[Excerpted text Boundary: Start]

Head of State of Algeria
- Acting 9 April 2019 – 19 December 2019
- Prime Minister: Noureddine Bedoui
- Preceded by: Abdelaziz Bouteflika (President)
- Succeeded by: Abdelmadjid Tebboune (President)

President of the Council of the Nation
- In office 2 July 2002 – 9 April 2019
- Preceded by: Bachir Boumaza
- Succeeded by: Salah Goudjil

President of the People's National Assembly
- In office 14 June 1997 – 10 June 2002
- Preceded by: Himself (President of the National Transitional Council)
- Succeeded by: Karim Younes

Personal details
- Born: 24 November 1941 Fellaoucene, French Algeria
- Died: 22 September 2021 (aged 79) Algiers, Algeria
- Party: National Liberation Front (1959–1997) Democratic National Rally (1997–2019)

= Abdelkader Bensalah =

Algerian politician (1941–2021)

Abdelkader Bensalah (عبد القـادر بن صالح, 24 November 1941 – 22 September 2021) was an Algerian politician.

He served as the President of the Council of the Nation, the upper house of the bicameral Parliament of Algeria, between 2002 and 2019.

[Excerpted text Boundary: End]
[Dataset excerpts Boundary: Start]

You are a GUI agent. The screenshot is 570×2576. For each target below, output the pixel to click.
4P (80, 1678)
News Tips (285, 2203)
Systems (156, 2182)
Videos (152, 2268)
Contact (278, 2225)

[Dataset excerpts Boundary: End]

[Problem 1]:
In the Abdelkader Bensalah profile, list every person named after "Succeeded by:".
[Problem 2]:
Translate this sentence from the Abdelkader Bensalah profile into Spanish: "He served as the President of the Council of the Nation, the upper house of the bicameral Parliament of Algeria, between 2002 and 2019."
[Problem 3]:
Rewrite everything from "Head of State" down to "National Transitional Council)" in the Abdelkader Bensalah profile, putting "Predecessor" in place of "Preceded by".

[Written response 1]:
Abdelmadjid Tebboune
Salah Goudjil
Karim Younes

[Written response 2]:
Se desempeñó como presidente del Consejo de la Nación, la cámara alta del Parlamento bicameral de Argelia, entre 2002 y 2019.

[Written response 3]:
Head of State of Algeria
- Acting 9 April 2019 – 19 December 2019
- Prime Minister: Noureddine Bedoui
- Predecessor: Abdelaziz Bouteflika (President)
- Succeeded by: Abdelmadjid Tebboune (President)

President of the Council of the Nation
- In office 2 July 2002 – 9 April 2019
- Predecessor: Bachir Boumaza
- Succeeded by: Salah Goudjil

President of the People's National Assembly
- In office 14 June 1997 – 10 June 2002
- Predecessor: Himself (President of the National Transitional Council)